The main phases are:
- Text Cleaning
- Text Analyzer
- N-grams
- Text vectorizer
Text Cleaning
There are numerous variations of what can be done during the text cleaning phase, such as removing certain terms, numbers, punctuation, lemmatizing words, lower casing words, etc. The first step applied in all cases is lower-casing all words, this is to reduce the vocabulary size and noisiness. There were several variations of subsequents steps to the text cleaning applied next:
- None: input text remains as is
- Removing numbers: often numeric values do not provide significant meaning and only add noise, e.g. the numbers 1, 5000, 35, etc. … if these numbers are mentioned in the text, each one would be a new term in the vocabulary.
- Removing numbers and punctuation: in this variation the only characters remaining are letters, and so the vocabulary will be much cleaner, made up only of words. However this is possible that it could also lose some of the meaning connected to numbers and punctuation that was used.
Text Tokenization
The variations of text cleaning previously explained were all used with the bert tokenization method described below. Other variants of tokenization were also used, including the most simple word based approach built in to sklearn vectorizer, and also the character-based analyzer option built into the sklearn vectorizer.
- Bert-based method: This method is a custom tokenization procedure, that is used for input to the BERT classifiers. Bert uses SentencePiece, an unsupervised text tokenizer that implements subword units (e.g., byte-pair-encoding). The steps followed in this procedure are:
- Word tokenize it (i.e. “susie is calling” -> [“susie”, “is”, “calling”])
- Break words into WordPieces (i.e. “calling” -> [“call”, “##ing”])

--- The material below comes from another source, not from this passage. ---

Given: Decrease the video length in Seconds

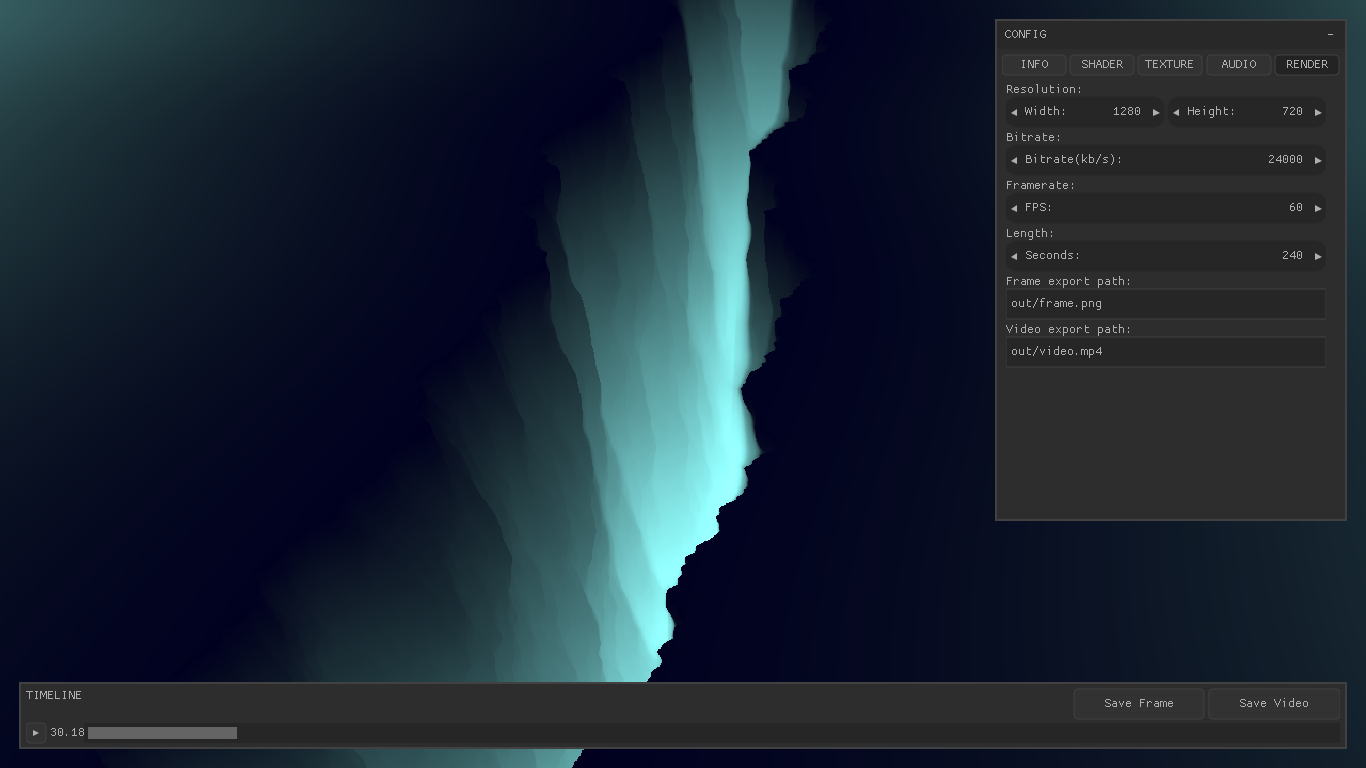Looking at the screenshot, I should 1013,255.
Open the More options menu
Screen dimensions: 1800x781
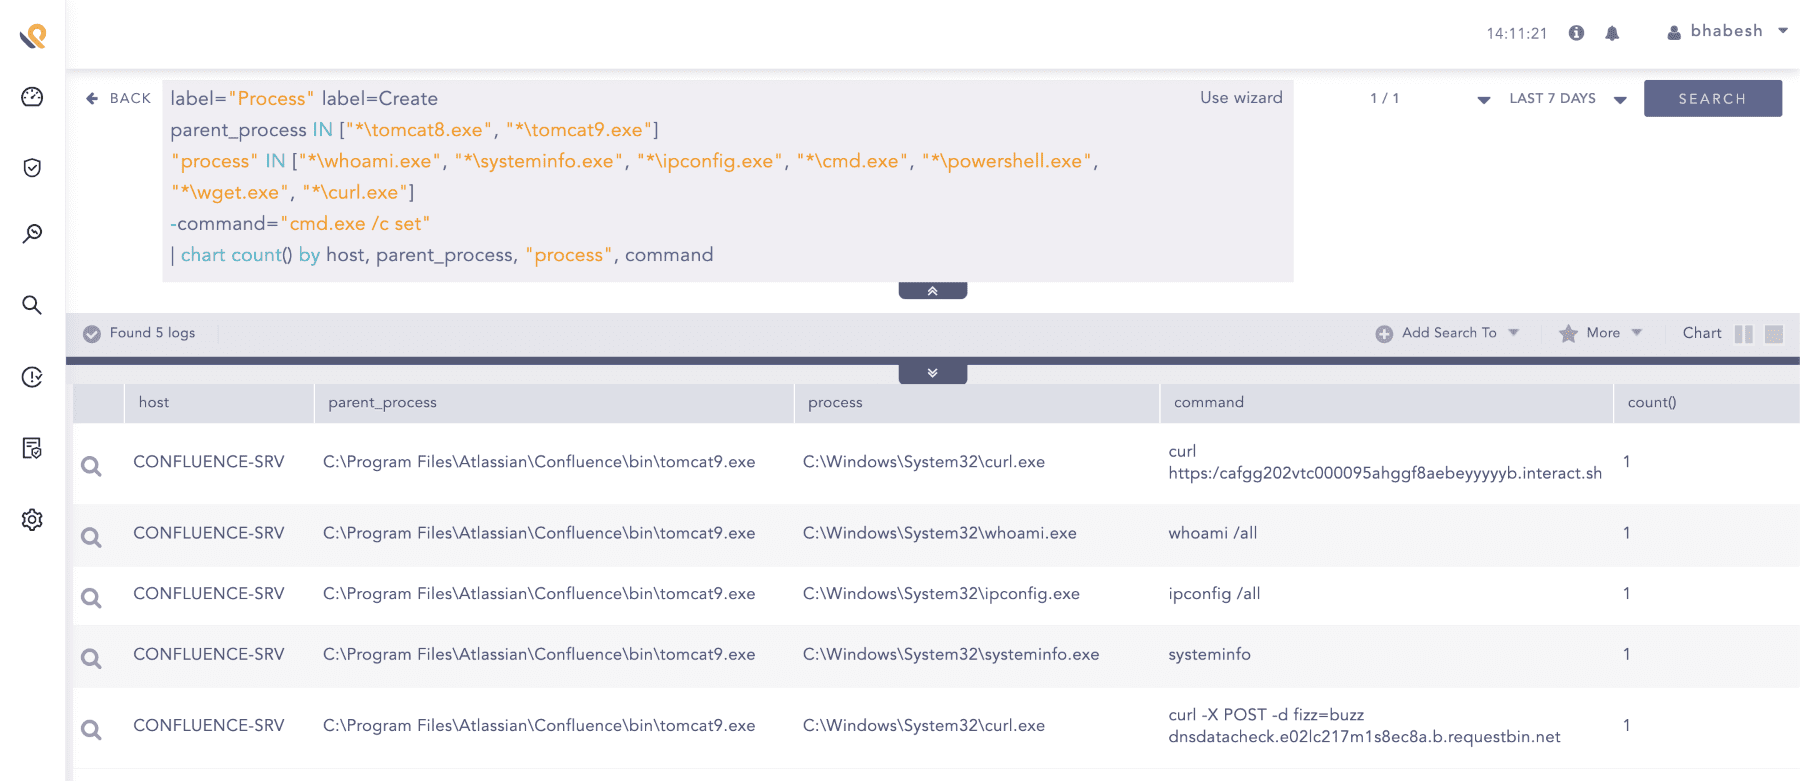click(1601, 333)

- Add special “CLS” and “SEP” tokens
- Append “index” and “segment” tokens to each input
- Word Tokenization: basic tokenization based on white spaces between words
- Character based tokenization: each character is considered an individual unit, and tokens are made up of character n-grams, as will be described in the following section
N-grams
N-grams determine the number of tokens to include as an individual unit to count in the document. For example, character-based 3-grams for “good morning” would be: “goo”, “ood”, “od “, “d m”, “ mo”, “mor” … etc., with each combination of 3 adjacent characters. For sequences of words, the 3-grams for a the phrase “the dog ran up the hill” are “# the dog”, “the dog ran”, “dog ran up”, … etc.. Any number of n can be chosen as the the number of n-grams to consider. The numbers chosen for this experiments were:
- bert based tokens: unigrams only, unigrams bigrams and trigrams
- word tokens: unigram, unigrams bigrams and trigrams
- character based: n-grams from three to ten characters
Note, increasing the number of n-grams to include will greatly increase the size of the vocabulary, and so there must be methods to mitigate this great increase in vocabulary size, such as setting a maximum vocabulary size, and excluding vocabulary terms that are too rare (most terms will be rare due to zipf’s law).
Text Vectorizers
There are multiple versions of the vectorizers that can be used from sklearn including:
- Count vectors: each text is translated into a vector directly based on the counts of each term in the vocabulary. For example, with a vocabulary vector of [dog, runs, the, up, hill, good], the text “The dog runs up the hill. The dog is good.” would be transformed into the vector: [dog:2, runs:1, the:3, up:1, hill:1, good:1].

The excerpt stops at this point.